After a day of exploration, the end of the day on Sanibel Island is marked each night when the sun begins its slow descent below the glass water rim of horizon. To the East the sky turns from blue to a layered mosaic of pale green, blue-violet, and rose blush. To the West the brilliance of the sinking sun is too much to look at directly – colors of rich radiant gold, gentle orange, brick red, and lavender. The sky undergoes a metamorphosis from one moment to the next. The hues and blends and tints shift constantly – a slower, softer kaleidoscope of design.
People gather on the beaches of Sanibel Island to watch the sun sink under, breathing in the transition as it occurs. The sun ball becomes an amazing tangerine orange that suddenly, without warning, vanishes far more quickly than expected behind a slender blanket of purple clouds that gathers to hug the horizon. The last slice of orange turns into a speck and is gone then, night crawling over the water, growing from purple-blue to black. The tall umbrella palm trees have thick spindle leaves that in the wind sound like brooms, softly sweeping the sky. The white sand meets the ghost of tides in the sudden darkness, so deep, and the sound of the waves rushing to land fills the night.

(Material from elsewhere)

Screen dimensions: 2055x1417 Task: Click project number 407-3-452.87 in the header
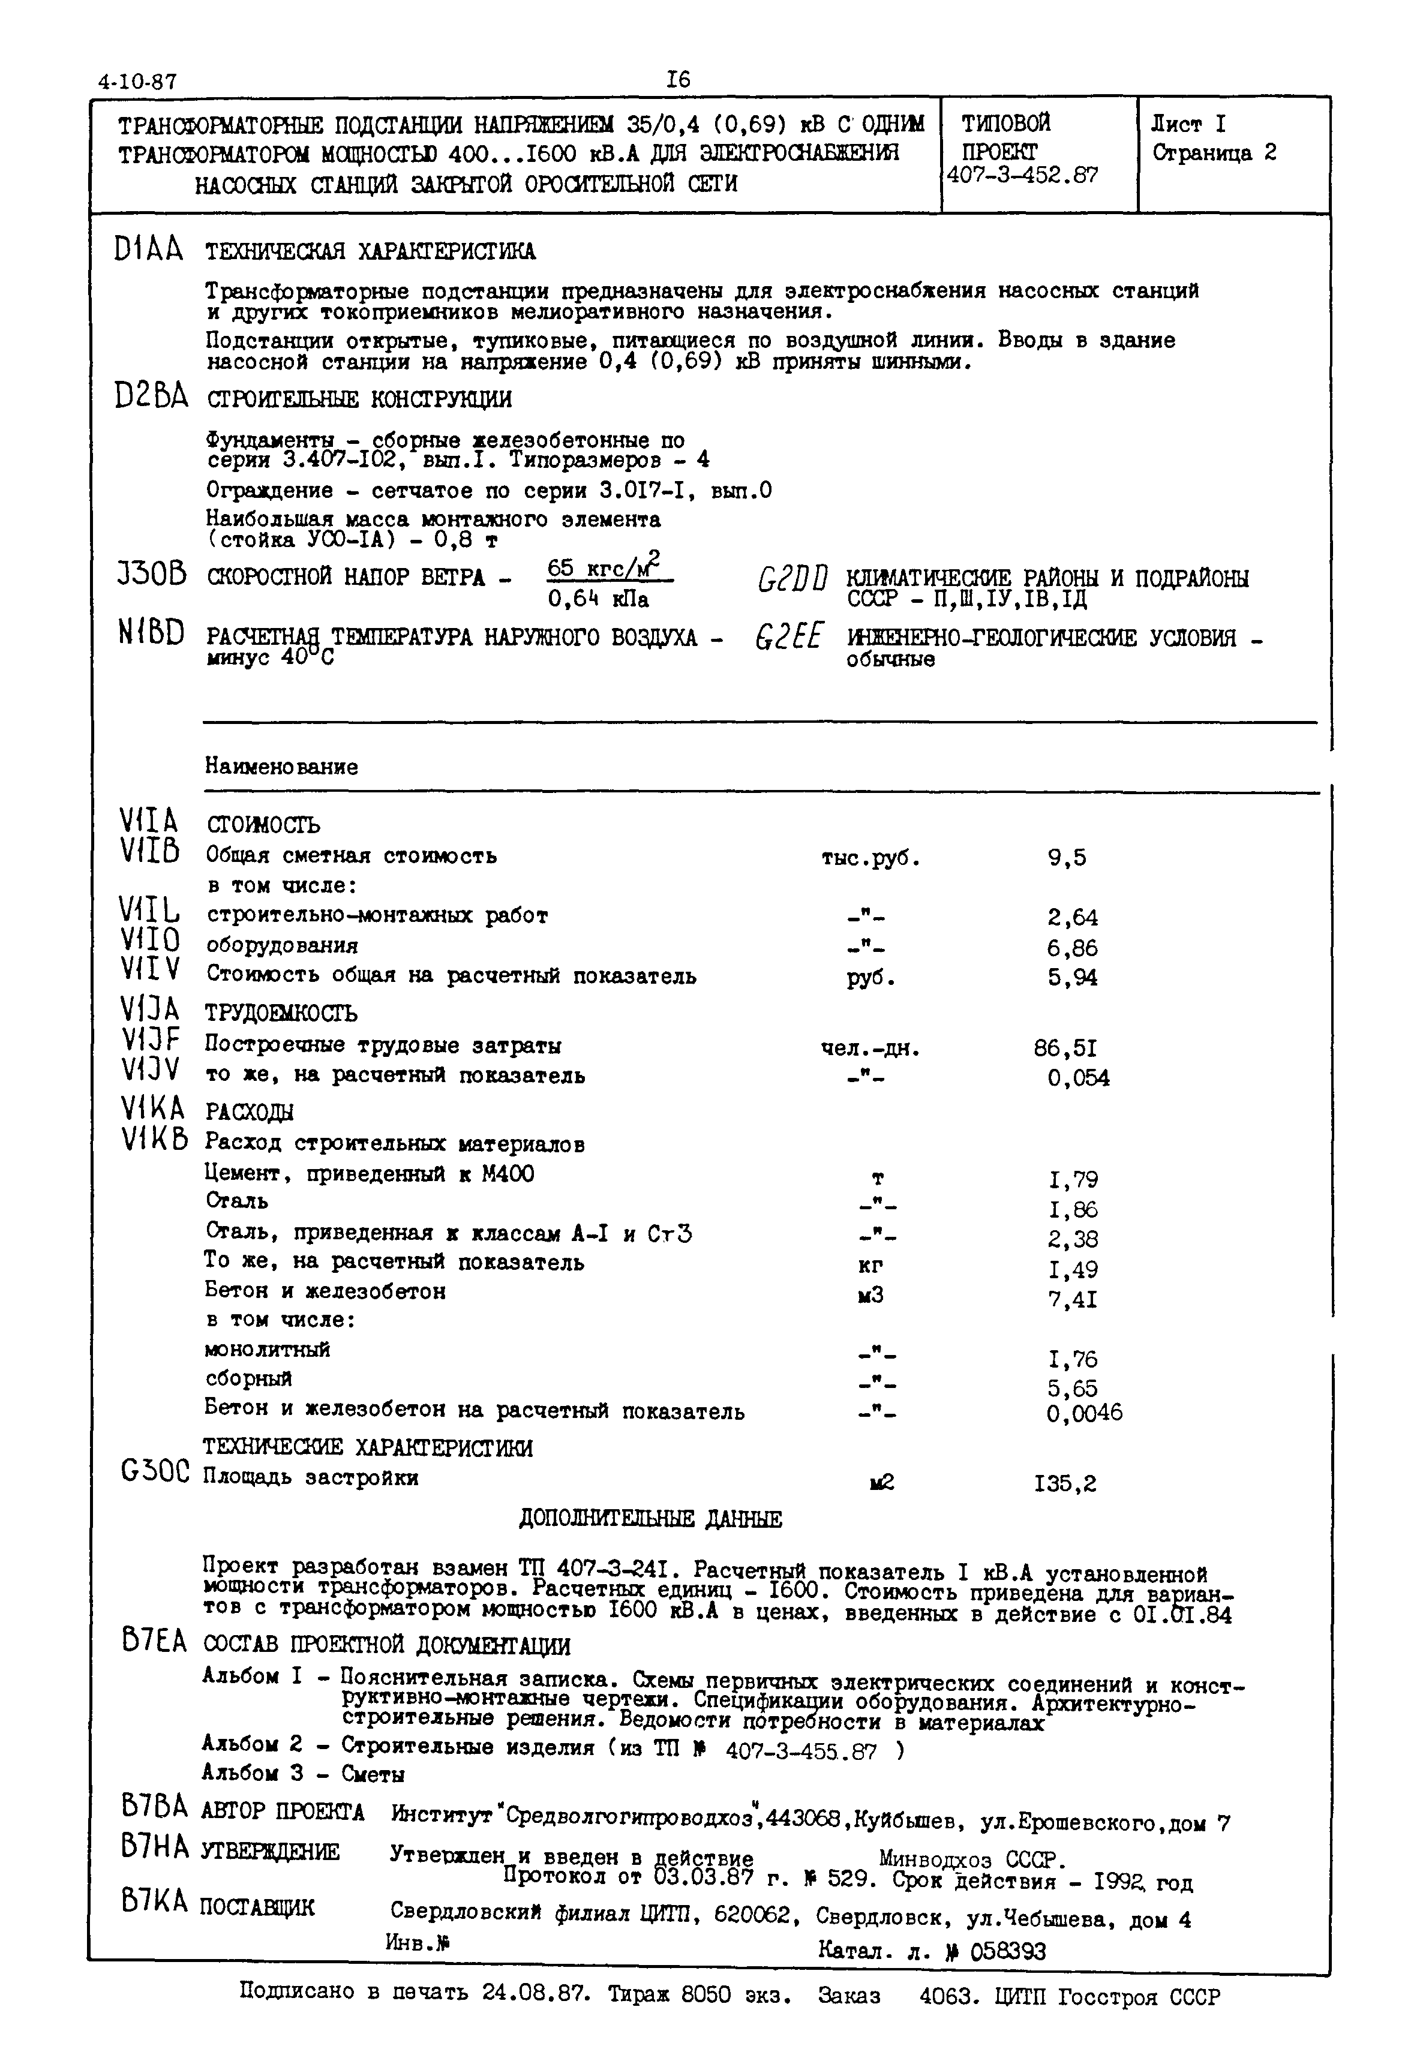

The beauty of Sanibel Island goes beyond sunrises and sunsets, seashells and birds. You will find many excursions that travel the sea in search of dolphins, as well as opportunities to explore other nearby treasures, such as boat rides to remote Cayo Costa Island, canoe adventures, fishing trips, and visits to the winter estates of Thomas Edison and Henry Ford. Every nook and cranny of Sanibel Island holds something to savor. From the time the sun rises, to the time it melts into the horizon, your days will be filled with wonder, beauty, and enchanting fun.